Summer 2020 in Places

In July, Rob Holmes arguedWe need to engage troubled landscapes without presuming to fix them. Notes toward a history of non-solutionist design.” Aka “what if the river is a problem that will not be solved?

Yet he clarifies “I am not arguing against solutions, but solutionism, the recurring temptation to see landscape design through the prism of known solutions.

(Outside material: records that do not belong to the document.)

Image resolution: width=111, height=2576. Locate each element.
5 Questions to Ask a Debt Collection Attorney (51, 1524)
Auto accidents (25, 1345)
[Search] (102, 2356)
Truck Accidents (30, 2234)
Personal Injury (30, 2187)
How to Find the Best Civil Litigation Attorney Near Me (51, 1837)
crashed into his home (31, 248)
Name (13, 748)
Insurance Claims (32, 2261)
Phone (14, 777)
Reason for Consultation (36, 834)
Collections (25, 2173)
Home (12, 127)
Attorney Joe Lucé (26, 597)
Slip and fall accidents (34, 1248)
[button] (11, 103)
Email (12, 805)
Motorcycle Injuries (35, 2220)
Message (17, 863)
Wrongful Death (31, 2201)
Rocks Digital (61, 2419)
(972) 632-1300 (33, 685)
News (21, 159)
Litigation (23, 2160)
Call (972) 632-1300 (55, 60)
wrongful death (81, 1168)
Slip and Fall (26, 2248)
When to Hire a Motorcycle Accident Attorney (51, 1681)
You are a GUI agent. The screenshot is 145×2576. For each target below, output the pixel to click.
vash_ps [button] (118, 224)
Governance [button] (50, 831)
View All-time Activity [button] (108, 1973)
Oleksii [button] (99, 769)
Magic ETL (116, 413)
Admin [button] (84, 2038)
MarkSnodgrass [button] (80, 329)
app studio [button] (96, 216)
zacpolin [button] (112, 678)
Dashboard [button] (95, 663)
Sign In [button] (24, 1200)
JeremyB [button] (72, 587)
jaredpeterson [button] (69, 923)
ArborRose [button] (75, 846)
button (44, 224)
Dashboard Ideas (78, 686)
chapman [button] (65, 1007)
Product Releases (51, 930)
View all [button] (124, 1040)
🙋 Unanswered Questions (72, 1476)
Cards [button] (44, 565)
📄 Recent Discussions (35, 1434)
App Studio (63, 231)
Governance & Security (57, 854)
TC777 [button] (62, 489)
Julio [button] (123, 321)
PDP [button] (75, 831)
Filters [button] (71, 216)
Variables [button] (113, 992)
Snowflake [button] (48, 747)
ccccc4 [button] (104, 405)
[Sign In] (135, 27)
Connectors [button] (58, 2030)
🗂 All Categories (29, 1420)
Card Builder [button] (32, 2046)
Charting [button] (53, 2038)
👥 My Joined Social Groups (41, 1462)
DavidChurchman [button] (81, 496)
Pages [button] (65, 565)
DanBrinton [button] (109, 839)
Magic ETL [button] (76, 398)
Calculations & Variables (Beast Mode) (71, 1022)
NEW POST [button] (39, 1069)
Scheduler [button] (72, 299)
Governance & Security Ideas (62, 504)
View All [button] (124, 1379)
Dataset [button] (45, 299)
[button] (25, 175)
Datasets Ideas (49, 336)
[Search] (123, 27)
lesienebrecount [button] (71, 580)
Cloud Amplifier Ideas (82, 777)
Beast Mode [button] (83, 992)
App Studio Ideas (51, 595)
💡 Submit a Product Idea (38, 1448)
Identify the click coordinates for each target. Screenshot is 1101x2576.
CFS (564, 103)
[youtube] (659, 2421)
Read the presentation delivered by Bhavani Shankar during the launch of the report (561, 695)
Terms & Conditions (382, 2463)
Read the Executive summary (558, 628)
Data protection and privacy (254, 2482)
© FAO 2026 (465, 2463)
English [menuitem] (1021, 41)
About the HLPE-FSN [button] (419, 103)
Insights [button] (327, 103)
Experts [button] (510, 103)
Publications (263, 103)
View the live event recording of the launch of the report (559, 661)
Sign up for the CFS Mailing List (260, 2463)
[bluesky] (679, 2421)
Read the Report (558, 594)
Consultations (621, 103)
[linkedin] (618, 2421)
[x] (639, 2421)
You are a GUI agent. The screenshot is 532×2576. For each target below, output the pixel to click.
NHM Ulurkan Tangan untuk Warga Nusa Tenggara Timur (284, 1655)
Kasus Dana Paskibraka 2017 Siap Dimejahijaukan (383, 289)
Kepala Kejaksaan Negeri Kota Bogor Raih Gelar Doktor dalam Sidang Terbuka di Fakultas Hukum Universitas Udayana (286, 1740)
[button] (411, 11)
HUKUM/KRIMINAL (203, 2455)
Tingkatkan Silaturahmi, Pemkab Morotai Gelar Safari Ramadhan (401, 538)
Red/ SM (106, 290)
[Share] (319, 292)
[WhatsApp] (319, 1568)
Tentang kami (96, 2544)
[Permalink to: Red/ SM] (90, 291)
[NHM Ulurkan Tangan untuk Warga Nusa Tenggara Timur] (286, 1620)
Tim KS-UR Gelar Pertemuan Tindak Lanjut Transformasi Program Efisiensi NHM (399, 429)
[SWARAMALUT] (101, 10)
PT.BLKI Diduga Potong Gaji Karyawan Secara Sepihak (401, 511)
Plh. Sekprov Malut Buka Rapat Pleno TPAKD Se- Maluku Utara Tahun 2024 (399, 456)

Finally, Holmes reviews various methodologies for a non-solutionist landscape architecture. Including, fieldwork, synthetic cartography, “explanatory scenarios“, “Participatory design processes” or “transdisciplinary design“, modeling, “Designed maintenance” and most importantly “epistemic humility“.

As well as a few new models for practice.

Renaturation of the River Aire, by Atelier Descombes Rampini + Superpositions. [Easytomap]

While in August, Gideon Fink Shapiro reviewed the exhibition / eponymous book, Kiruna Forever which recently opened at ArkDes.

Shapiro finds it “dense, layered, and messy in a good way…Kiruna Forever introduces visitors to superhuman systems and forces while also taking care to balance its grand analytical gestures with human-scale narratives and artifacts“.

Kiruna’s new city hall (lower right), designed by Henning Larsen and constructed 2018, is located two miles east of the old center. Photo by Hufton + Crown. [Henning Larsen via ArkDes]

Spring 2020 in Places

Back in April, Shannon Mattern explained why How we listen to the city is as important as what we are listening for. She writes “Auscultation — mediated listening — is fundamental to modern life. Indeed, Sterne links the instrumentation of medicine to the growth of industrial cities.

Mattern also touches on the public health history of the portable audiometer and acoustimeter, “algorithmic auscultation“, the “acoustic panopticon” aka “the panacousticon“. Plus a history of works which “auscultate infrastructure, to render it sensible” et al.

In May, William O. Gardner traced the evolution of the concept of “Liquid Cities” through Japanese architecture and science fiction from the 1960s into the 1990s. “Liquid” in this case referring to among other things, an imagined future where the “informationalized postmodern” city means urban space is dematerialized, fluid and even virtual.

Tange Kenzō, A Plan for Tokyo, 1960-.

Finally in May, Johan Pries revisited the history of People’s Parks (Folkets parker) and People’s Houses (Folkets hus) in turn of the 20th century Sweden, in order to “displace urban planners and policy technocrats as the inevitable protagonists of the social democratic story, and to suggest a larger role for a mobilized and inclusive democratic coalition“.

Thus we read

No doubt the growing political power of the early social democrats was due to many factors; but the creation of movement-sponsored spaces was an essential (though today largely forgotten) strategy in the construction of a base of popular support. Just as crucial was the fact that these spaces were open to everyone, not just party members; this inclusiveness allowed the social democrats to claim the moral high ground in the struggle for universal suffrage, which was the dominating political question of the day. All of which is to emphasize that the Houses and Parks were intentionally made into truly democratic spaces.